EXERCISE GOAL. Return each of the following lines verbatim, with no changes.
=-=-=
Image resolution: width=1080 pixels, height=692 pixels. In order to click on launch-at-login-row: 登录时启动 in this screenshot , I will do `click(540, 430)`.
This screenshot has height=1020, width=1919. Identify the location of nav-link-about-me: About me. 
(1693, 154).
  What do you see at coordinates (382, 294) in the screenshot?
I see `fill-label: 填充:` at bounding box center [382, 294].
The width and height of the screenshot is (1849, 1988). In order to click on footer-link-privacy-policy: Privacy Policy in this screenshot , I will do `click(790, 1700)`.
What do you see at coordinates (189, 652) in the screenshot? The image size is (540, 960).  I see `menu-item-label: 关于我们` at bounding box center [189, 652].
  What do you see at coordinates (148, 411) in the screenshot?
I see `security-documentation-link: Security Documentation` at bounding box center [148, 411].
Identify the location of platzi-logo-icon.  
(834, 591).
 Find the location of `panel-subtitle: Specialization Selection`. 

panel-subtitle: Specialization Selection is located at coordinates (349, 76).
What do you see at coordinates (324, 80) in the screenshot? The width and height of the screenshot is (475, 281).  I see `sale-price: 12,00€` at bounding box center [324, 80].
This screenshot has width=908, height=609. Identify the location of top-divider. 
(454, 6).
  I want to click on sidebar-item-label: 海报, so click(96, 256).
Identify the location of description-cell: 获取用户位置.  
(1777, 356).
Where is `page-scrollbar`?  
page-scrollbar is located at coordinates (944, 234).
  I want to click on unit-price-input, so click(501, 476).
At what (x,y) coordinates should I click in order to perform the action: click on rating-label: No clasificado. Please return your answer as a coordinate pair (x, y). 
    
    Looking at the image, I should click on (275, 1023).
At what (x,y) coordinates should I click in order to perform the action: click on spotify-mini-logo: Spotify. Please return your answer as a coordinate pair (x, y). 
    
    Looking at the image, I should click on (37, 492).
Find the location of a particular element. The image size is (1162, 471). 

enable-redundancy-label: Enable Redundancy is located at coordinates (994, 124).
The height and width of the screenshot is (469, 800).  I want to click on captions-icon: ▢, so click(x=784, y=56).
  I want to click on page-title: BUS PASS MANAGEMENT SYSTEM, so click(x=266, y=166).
=-=-=
TASK RESULT.
Image resolution: width=1080 pixels, height=692 pixels. In order to click on launch-at-login-row: 登录时启动 in this screenshot , I will do `click(540, 430)`.
This screenshot has height=1020, width=1919. Identify the location of nav-link-about-me: About me. 
(1693, 154).
  What do you see at coordinates (382, 294) in the screenshot?
I see `fill-label: 填充:` at bounding box center [382, 294].
The width and height of the screenshot is (1849, 1988). In order to click on footer-link-privacy-policy: Privacy Policy in this screenshot , I will do `click(790, 1700)`.
What do you see at coordinates (189, 652) in the screenshot? The image size is (540, 960).  I see `menu-item-label: 关于我们` at bounding box center [189, 652].
  What do you see at coordinates (148, 411) in the screenshot?
I see `security-documentation-link: Security Documentation` at bounding box center [148, 411].
Identify the location of platzi-logo-icon.  
(834, 591).
 Find the location of `panel-subtitle: Specialization Selection`. 

panel-subtitle: Specialization Selection is located at coordinates (349, 76).
What do you see at coordinates (324, 80) in the screenshot? The width and height of the screenshot is (475, 281).  I see `sale-price: 12,00€` at bounding box center [324, 80].
This screenshot has width=908, height=609. Identify the location of top-divider. 
(454, 6).
  I want to click on sidebar-item-label: 海报, so click(96, 256).
Identify the location of description-cell: 获取用户位置.  
(1777, 356).
Where is `page-scrollbar`?  
page-scrollbar is located at coordinates (944, 234).
  I want to click on unit-price-input, so click(501, 476).
At what (x,y) coordinates should I click in order to perform the action: click on rating-label: No clasificado. Please return your answer as a coordinate pair (x, y). 
    
    Looking at the image, I should click on (275, 1023).
At what (x,y) coordinates should I click in order to perform the action: click on spotify-mini-logo: Spotify. Please return your answer as a coordinate pair (x, y). 
    
    Looking at the image, I should click on (37, 492).
Find the location of a particular element. The image size is (1162, 471). 

enable-redundancy-label: Enable Redundancy is located at coordinates (994, 124).
The height and width of the screenshot is (469, 800).  I want to click on captions-icon: ▢, so click(x=784, y=56).
  I want to click on page-title: BUS PASS MANAGEMENT SYSTEM, so click(x=266, y=166).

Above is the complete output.